Traditional (computer aided) classification (see eg http://www.csse.monash.edu.au/~dld/Snob.html) assumes a large number of items and a small number of attributes. But consider:
- Classification of supermarket customers based on buying habits.
- Classification of drugs based on their usefulness to a set of patients. (http://www.remedyfind.com)
- Classification of movies based on user ratings. (http://www.netflixprize.com/, http://movielens.umn.edu/)
- Classification of bacteria based on the genes they carry.
- Face recognition from digital images.
- Classification of documents by word frequency.
The traditional model of classification breaks down in the following ways:
- There are often as many attributes by which to classify items as there are items.
- The items may be best classified one way for one subset of items, and another way for another set.
- Given the large number of attributes, the data is necessarily sparse.
Furthermore, these problems are often symmetric: The problem is just as meaningful if you call the attributes items and the items attributes.
- Classification of supermarket goods by who buys them.
- Classification of patients by their responses to drugs.
- Classification of users by their movie ratings.
- Classification of genes by which bacteria they are found in.
- Classification of words by the documents they are found in.
I'm interested in classification strategies that treat the problem symmetricaly.
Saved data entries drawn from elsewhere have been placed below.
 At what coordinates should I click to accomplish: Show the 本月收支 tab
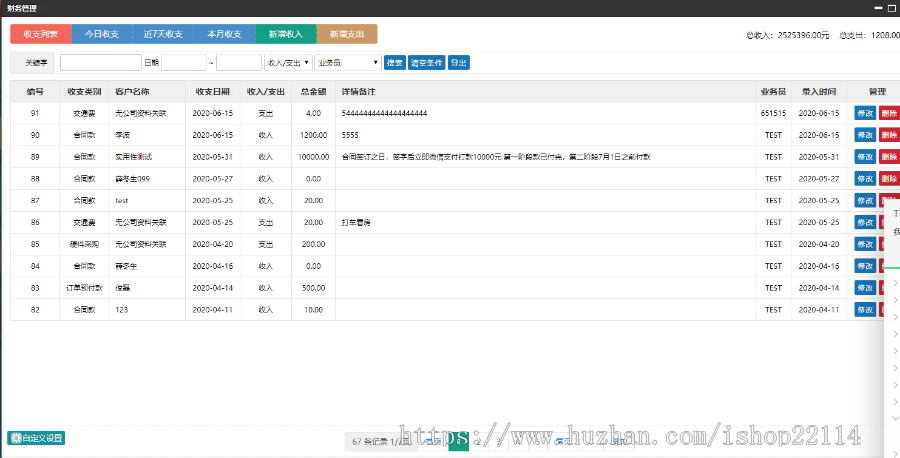[224, 34]
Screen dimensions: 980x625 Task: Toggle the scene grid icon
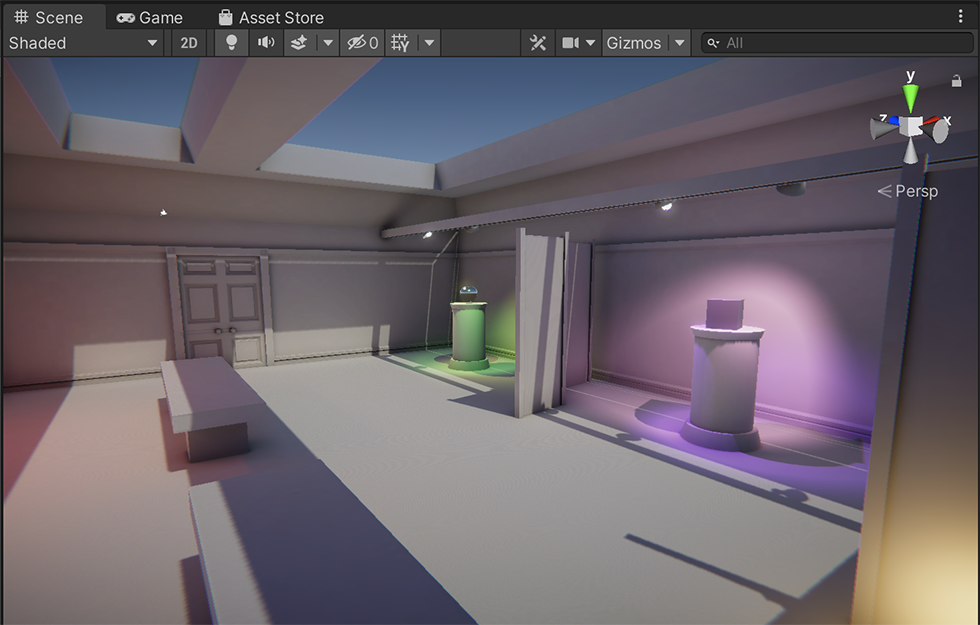coord(400,43)
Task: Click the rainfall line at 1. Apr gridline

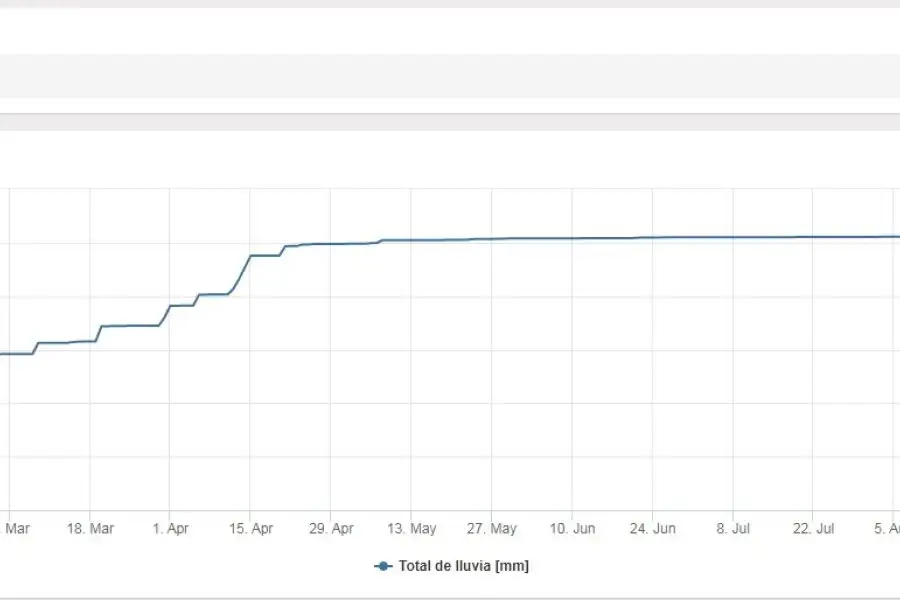Action: click(169, 307)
Ring any bells for you?
Responses
Lee points me to this Clay Shirky essay, in which Shirky points out the flaws of hierarchical classification and advocates tagging as an alternative.
Jiri pointed me to one of his blog entries which touches on similar concerns, and suggests the keyword "bigraph".
pfh notes that Singular Value Decomposition is suitably symmetric. I know this has been applied to at least the words-and-documents problem.